Extracted entries:
━━━━━━━━━━━━━━━━

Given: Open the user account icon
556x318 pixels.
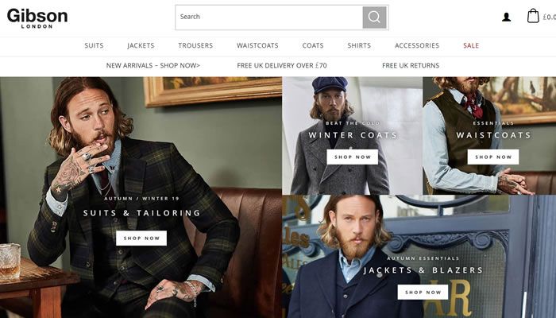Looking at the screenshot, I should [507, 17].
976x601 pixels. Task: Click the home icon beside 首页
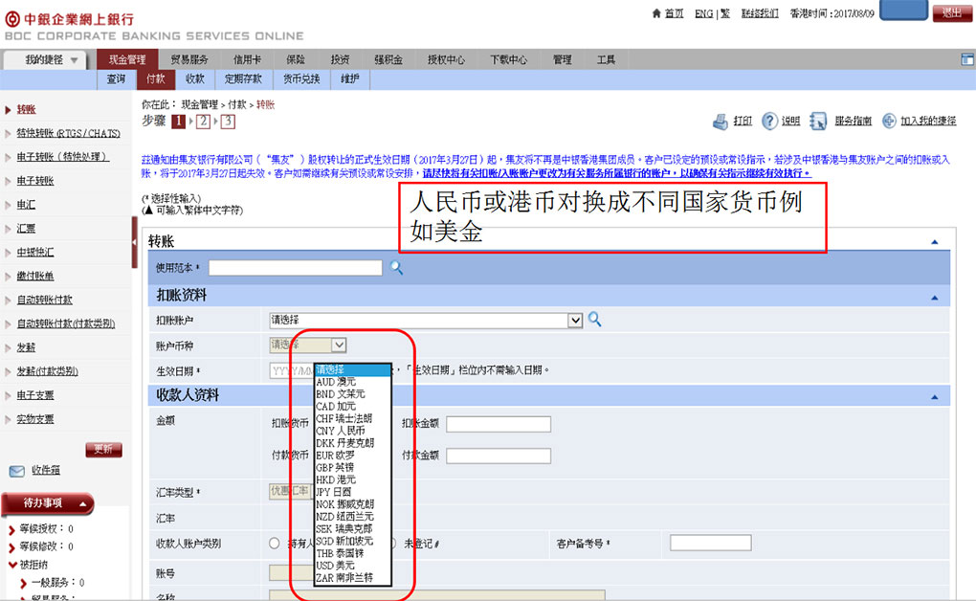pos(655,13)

━━━━━━━━━━━━━━━━

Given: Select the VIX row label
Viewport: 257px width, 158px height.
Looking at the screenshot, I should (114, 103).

━━━━━━━━━━━━━━━━

Prompt:
Count up the lines in the material above that contain the string "Given", then state that figure alone.

Result:
2